*Extract to read*

"""

John Lucas VC (1826 – 4 March 1892) was a British Army soldier and a recipient of the Victoria Cross, the highest award for gallantry in the face of the enemy that can be awarded to British and Commonwealth forces. He was the first member of the 40th Foot to be awarded the VC.

Early life
Lucas as born in Clashganny, Bagenalstown, County Carlow in 1826.

Victoria Cross
Lucas was approximately 35 years old, and a colour sergeant in the 40th (2nd Somersetshire) Regiment of Foot (later part of the South Lancashire Regiment – The Prince of Wales's Volunteers) of the British Army:

The action was part of the First Taranaki War during the New Zealand Wars. This campaign started over a disputed land sale at Waitara. In December 1860 British forces under Major General Thomas Simson Pratt carried out sapping operations against a major Māori defensive line called Te Arei ("The barrier") on the west side of the Waitara River and inland from Waitara, which was barring the way to the historic hill pā of Pukewairangi. The 18 March was the last day before a truce was declared.

Later career and life
By then promoted to sergeant-major, Lucas received his Victoria Cross from Lieutenant-General Duncan Cameron at Ellerslie Racecourse in Auckland, on 2 October 1862.

"""

*Prompt 1*
Decide whether each statement below agrees with the passage on John Lucas VC. Answer yes or no, and quote the words from the passage that decide it: (a) Lucas was the first member of the 40th Foot to receive the VC; (b) the campaign began over a disputed land sale at Auckland; (c) Lucas was given his Victoria Cross by Lieutenant-General Duncan Cameron.

*Provided data*
"""

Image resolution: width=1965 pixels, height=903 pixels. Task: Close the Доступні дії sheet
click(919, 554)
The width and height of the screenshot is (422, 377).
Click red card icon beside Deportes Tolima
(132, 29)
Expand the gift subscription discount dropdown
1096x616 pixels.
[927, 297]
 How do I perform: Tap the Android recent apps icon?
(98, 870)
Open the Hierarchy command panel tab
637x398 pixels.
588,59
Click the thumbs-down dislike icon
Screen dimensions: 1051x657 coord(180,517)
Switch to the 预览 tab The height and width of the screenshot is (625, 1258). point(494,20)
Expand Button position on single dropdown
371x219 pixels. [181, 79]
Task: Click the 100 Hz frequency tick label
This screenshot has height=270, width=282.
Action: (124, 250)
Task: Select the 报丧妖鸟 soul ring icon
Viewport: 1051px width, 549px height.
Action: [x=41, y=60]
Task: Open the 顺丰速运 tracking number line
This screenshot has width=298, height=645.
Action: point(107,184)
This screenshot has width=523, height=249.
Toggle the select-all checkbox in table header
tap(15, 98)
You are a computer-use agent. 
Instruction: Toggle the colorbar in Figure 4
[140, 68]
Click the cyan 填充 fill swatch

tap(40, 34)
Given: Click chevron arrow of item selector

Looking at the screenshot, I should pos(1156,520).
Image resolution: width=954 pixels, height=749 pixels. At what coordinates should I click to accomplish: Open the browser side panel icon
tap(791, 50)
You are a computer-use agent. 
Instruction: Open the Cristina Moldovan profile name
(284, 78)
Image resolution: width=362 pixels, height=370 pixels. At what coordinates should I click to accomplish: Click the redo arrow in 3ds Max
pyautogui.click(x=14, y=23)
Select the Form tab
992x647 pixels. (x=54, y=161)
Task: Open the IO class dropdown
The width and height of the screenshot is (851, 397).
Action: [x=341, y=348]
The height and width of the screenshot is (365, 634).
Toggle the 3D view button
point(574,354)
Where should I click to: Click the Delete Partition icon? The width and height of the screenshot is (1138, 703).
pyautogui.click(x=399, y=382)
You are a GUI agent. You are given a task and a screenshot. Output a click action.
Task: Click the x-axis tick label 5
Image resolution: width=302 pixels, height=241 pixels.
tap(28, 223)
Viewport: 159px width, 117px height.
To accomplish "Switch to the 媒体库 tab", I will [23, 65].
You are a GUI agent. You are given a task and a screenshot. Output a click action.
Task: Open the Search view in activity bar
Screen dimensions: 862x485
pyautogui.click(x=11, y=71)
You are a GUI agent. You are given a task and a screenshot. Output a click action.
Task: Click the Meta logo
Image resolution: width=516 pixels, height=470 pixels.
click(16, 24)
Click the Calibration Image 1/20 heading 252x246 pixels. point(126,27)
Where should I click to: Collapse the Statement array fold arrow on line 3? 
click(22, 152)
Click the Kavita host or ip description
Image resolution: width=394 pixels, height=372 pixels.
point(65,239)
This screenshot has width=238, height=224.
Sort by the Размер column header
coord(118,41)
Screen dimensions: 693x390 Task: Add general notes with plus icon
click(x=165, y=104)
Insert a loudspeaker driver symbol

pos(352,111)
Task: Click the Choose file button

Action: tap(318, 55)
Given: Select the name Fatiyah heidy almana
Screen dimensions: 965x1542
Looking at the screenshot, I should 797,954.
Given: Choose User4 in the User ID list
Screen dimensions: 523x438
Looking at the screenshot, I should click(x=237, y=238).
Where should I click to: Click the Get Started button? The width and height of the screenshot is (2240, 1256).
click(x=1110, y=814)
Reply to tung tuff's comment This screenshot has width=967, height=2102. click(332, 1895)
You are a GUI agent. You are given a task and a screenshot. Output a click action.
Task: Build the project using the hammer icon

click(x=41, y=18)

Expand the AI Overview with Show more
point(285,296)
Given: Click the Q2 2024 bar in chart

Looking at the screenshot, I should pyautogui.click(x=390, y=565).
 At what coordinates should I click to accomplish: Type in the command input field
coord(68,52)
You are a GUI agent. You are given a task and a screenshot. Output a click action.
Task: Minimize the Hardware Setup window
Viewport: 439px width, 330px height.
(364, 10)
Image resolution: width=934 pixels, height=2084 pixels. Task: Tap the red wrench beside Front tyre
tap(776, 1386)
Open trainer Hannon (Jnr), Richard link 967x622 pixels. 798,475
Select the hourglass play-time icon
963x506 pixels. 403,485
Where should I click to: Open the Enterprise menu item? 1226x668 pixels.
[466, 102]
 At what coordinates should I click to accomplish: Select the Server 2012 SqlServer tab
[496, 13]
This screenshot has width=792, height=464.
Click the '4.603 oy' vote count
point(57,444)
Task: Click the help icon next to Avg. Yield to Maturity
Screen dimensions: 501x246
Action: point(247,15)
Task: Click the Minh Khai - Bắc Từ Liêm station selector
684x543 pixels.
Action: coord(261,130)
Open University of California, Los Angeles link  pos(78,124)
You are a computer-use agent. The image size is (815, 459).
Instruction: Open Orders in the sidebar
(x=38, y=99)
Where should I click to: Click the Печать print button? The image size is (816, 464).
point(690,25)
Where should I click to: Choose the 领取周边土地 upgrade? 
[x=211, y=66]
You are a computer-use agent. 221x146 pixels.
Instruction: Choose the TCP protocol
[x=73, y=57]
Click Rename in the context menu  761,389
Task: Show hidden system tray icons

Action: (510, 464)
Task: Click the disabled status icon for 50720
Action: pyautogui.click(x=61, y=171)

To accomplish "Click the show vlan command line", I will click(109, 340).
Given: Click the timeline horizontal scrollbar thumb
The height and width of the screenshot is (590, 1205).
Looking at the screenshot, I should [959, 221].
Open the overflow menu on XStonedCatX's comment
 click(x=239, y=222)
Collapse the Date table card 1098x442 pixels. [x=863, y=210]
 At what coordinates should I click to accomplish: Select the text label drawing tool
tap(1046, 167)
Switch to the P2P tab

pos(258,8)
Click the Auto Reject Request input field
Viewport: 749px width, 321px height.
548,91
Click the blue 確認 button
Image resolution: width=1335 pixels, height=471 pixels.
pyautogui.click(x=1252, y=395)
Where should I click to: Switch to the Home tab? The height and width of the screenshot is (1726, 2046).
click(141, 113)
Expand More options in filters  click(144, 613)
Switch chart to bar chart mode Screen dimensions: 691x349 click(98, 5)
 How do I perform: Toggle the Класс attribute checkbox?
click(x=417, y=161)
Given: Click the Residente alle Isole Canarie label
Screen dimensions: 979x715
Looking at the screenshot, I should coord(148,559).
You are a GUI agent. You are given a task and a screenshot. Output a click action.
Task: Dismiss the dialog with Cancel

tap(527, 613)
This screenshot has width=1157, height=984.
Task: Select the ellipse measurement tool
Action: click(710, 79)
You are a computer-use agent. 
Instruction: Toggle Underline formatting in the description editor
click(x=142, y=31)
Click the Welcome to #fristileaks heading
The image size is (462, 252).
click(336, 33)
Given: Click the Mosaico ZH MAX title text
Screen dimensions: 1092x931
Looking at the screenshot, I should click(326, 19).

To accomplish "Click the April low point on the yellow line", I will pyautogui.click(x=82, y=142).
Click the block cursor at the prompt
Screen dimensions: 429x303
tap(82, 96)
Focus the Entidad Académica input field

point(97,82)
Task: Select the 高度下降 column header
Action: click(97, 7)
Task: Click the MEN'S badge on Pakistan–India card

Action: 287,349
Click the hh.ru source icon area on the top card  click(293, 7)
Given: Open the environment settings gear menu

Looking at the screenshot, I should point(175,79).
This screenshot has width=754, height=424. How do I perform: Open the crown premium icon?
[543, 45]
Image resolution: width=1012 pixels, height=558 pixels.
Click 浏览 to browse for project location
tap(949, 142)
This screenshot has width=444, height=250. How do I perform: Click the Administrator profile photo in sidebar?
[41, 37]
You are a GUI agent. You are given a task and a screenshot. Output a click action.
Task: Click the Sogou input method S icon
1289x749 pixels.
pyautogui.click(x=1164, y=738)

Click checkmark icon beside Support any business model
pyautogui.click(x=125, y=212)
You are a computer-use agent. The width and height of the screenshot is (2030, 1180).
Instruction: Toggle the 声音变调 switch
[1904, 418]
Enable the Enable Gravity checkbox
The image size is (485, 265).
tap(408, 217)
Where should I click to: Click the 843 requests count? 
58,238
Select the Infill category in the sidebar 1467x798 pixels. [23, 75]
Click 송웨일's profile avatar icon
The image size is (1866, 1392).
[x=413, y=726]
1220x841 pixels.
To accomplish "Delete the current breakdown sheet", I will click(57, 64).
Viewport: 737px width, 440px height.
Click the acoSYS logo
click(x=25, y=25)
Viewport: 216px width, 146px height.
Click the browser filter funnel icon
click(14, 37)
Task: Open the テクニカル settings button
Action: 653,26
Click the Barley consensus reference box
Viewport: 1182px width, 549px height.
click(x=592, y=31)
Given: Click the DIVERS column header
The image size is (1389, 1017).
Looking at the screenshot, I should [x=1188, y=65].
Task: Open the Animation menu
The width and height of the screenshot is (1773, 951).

"""

*Prompt 2*
Render the entries from the line holding "Click Rename in" through the line holding "Action: click(710, 79)", inclusive, as a Markdown table with the columns Num and Content. Number the rows and leave out blank lines.

*Written answer 1*
(a) Yes: "He was the first member of the 40th Foot to be awarded the VC."
(b) No: "This campaign started over a disputed land sale at Waitara."
(c) Yes: "Lucas received his Victoria Cross from Lieutenant-General Duncan Cameron at Ellerslie Racecourse in Auckland, on 2 October 1862."

*Written answer 2*
| Num | Content |
|---|---|
| 1 | Click Rename in the context menu  761,389 |
| 2 | Task: Show hidden system tray icons |
| 3 | Action: (510, 464) |
| 4 | Task: Click the disabled status icon for 50720 |
| 5 | Action: pyautogui.click(x=61, y=171) |
| 6 | To accomplish "Click the show vlan command line", I will click(109, 340). |
| 7 | Given: Click the timeline horizontal scrollbar thumb |
| 8 | The height and width of the screenshot is (590, 1205). |
| 9 | Looking at the screenshot, I should [959, 221]. |
| 10 | Open the overflow menu on XStonedCatX's comment |
| 11 |  click(x=239, y=222) |
| 12 | Collapse the Date table card 1098x442 pixels. [x=863, y=210] |
| 13 |  At what coordinates should I click to accomplish: Select the text label drawing tool |
| 14 | tap(1046, 167) |
| 15 | Switch to the P2P tab |
| 16 | pos(258,8) |
| 17 | Click the Auto Reject Request input field |
| 18 | Viewport: 749px width, 321px height. |
| 19 | 548,91 |
| 20 | Click the blue 確認 button |
| 21 | Image resolution: width=1335 pixels, height=471 pixels. |
| 22 | pyautogui.click(x=1252, y=395) |
| 23 | Where should I click to: Switch to the Home tab? The height and width of the screenshot is (1726, 2046). |
| 24 | click(141, 113) |
| 25 | Expand More options in filters  click(144, 613) |
| 26 | Switch chart to bar chart mode Screen dimensions: 691x349 click(98, 5) |
| 27 |  How do I perform: Toggle the Класс attribute checkbox? |
| 28 | click(x=417, y=161) |
| 29 | Given: Click the Residente alle Isole Canarie label |
| 30 | Screen dimensions: 979x715 |
| 31 | Looking at the screenshot, I should coord(148,559). |
| 32 | You are a GUI agent. You are given a task and a screenshot. Output a click action. |
| 33 | Task: Dismiss the dialog with Cancel |
| 34 | tap(527, 613) |
| 35 | This screenshot has width=1157, height=984. |
| 36 | Task: Select the ellipse measurement tool |
| 37 | Action: click(710, 79) |